# PROVIDED RECORDS:
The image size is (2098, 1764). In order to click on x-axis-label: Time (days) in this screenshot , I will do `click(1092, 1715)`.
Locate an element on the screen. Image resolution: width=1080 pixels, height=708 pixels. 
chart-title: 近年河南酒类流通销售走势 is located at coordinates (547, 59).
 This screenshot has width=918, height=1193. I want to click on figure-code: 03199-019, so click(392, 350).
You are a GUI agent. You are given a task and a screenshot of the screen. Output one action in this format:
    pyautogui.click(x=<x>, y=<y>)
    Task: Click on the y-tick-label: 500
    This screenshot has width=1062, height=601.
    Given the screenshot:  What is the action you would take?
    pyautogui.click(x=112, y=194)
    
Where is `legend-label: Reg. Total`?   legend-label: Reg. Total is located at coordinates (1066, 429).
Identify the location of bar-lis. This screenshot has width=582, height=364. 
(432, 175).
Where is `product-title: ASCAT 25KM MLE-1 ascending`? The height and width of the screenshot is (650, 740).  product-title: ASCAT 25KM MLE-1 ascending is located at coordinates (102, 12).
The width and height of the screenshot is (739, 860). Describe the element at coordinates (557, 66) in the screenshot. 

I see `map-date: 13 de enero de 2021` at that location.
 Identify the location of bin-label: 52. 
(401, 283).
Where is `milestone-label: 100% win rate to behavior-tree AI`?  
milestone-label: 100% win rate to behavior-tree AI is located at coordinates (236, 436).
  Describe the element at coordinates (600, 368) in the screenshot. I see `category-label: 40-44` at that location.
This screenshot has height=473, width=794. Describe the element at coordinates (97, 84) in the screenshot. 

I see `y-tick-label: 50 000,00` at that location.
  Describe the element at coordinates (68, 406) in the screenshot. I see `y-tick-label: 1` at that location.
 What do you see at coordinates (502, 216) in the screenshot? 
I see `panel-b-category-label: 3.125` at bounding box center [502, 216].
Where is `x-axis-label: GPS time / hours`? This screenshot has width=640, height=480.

# PROBLEM STATEMENT:
Put every line of the items above into a Markdown table with columns Row and Text. Number each row and leave out blank lines.

# SOLUTION:
| Row | Text |
|---|---|
| 1 | The image size is (2098, 1764). In order to click on x-axis-label: Time (days) in this screenshot , I will do `click(1092, 1715)`. |
| 2 | Locate an element on the screen. Image resolution: width=1080 pixels, height=708 pixels.  |
| 3 | chart-title: 近年河南酒类流通销售走势 is located at coordinates (547, 59). |
| 4 |  This screenshot has width=918, height=1193. I want to click on figure-code: 03199-019, so click(392, 350). |
| 5 | You are a GUI agent. You are given a task and a screenshot of the screen. Output one action in this format: |
| 6 |     pyautogui.click(x=<x>, y=<y>) |
| 7 |     Task: Click on the y-tick-label: 500 |
| 8 |     This screenshot has width=1062, height=601. |
| 9 |     Given the screenshot:  What is the action you would take? |
| 10 |     pyautogui.click(x=112, y=194) |
| 11 | Where is `legend-label: Reg. Total`?   legend-label: Reg. Total is located at coordinates (1066, 429). |
| 12 | Identify the location of bar-lis. This screenshot has width=582, height=364.  |
| 13 | (432, 175). |
| 14 | Where is `product-title: ASCAT 25KM MLE-1 ascending`? The height and width of the screenshot is (650, 740).  product-title: ASCAT 25KM MLE-1 ascending is located at coordinates (102, 12). |
| 15 | The width and height of the screenshot is (739, 860). Describe the element at coordinates (557, 66) in the screenshot.  |
| 16 | I see `map-date: 13 de enero de 2021` at that location. |
| 17 |  Identify the location of bin-label: 52.  |
| 18 | (401, 283). |
| 19 | Where is `milestone-label: 100% win rate to behavior-tree AI`?   |
| 20 | milestone-label: 100% win rate to behavior-tree AI is located at coordinates (236, 436). |
| 21 |   Describe the element at coordinates (600, 368) in the screenshot. I see `category-label: 40-44` at that location. |
| 22 | This screenshot has height=473, width=794. Describe the element at coordinates (97, 84) in the screenshot.  |
| 23 | I see `y-tick-label: 50 000,00` at that location. |
| 24 |   Describe the element at coordinates (68, 406) in the screenshot. I see `y-tick-label: 1` at that location. |
| 25 |  What do you see at coordinates (502, 216) in the screenshot?  |
| 26 | I see `panel-b-category-label: 3.125` at bounding box center [502, 216]. |
| 27 | Where is `x-axis-label: GPS time / hours`? This screenshot has width=640, height=480. |